Post-hypoxic myoclonus induces Fos expression in the reticular thalamic nucleus and neurons in the brainstem

Post-hypoxic myoclonus is a movement disorder characterized by brief, sudden involuntary muscle jerks. Although the mechanism underlying this disorder remains unclear, earlier pharmacological studies indicated that aberrant activity of specific neuronal circuitry in the central nervous system causes this disorder. In the present study, Fos protein, an immediate-early gene product, was used as a marker of neuronal activity to identify the brain nuclei possibly involved in post-hypoxic myoclonus.
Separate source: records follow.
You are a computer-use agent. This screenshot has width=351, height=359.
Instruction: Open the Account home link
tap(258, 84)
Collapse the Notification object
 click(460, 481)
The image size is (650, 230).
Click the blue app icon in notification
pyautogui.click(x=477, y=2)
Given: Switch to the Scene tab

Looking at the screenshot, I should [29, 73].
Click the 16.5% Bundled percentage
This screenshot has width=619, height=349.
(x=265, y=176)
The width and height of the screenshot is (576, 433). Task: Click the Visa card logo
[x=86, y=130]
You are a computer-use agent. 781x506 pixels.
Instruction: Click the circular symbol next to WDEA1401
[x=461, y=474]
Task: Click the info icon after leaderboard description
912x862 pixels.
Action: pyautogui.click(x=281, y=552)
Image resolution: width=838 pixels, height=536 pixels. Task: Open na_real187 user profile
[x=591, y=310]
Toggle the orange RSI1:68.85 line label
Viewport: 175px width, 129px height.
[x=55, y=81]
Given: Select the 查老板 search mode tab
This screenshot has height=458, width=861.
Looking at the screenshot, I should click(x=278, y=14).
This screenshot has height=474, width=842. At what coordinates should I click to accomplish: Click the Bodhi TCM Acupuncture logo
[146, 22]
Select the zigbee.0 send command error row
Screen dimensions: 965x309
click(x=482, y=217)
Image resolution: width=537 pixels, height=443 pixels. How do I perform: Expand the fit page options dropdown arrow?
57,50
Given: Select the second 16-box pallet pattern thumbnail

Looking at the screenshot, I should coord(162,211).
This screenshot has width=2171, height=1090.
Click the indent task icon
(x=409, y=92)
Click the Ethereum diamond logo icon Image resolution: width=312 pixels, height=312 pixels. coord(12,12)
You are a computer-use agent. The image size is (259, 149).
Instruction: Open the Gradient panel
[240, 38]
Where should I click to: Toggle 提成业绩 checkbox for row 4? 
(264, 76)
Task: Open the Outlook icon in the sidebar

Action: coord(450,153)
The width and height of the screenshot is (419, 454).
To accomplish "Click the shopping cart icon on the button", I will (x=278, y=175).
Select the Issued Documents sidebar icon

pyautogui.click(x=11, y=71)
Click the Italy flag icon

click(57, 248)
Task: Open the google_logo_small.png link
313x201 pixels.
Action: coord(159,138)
We found that Fos protein was immunologically detected in the reticular thalamic nucleus (RT), the medial longitudinal fasciculus (MLF) as well as in the locus coeruleus (LC) and the periventricular gray substance (PVG) in post-hypoxic rats that developed myoclonus in response to auditory stimuli. Fos was not detected in these nuclei from rats that underwent 4 min of cardiac arrest without myoclonus. Electrolytic lesions of the RT or MLF but not the LC/PVG significantly reduced auditory stimulated myoclonus in the post-hypoxic rats. The results suggest that neuronal activity in the RT and the MLF plays a contributing role in post-hypoxic myoclonus.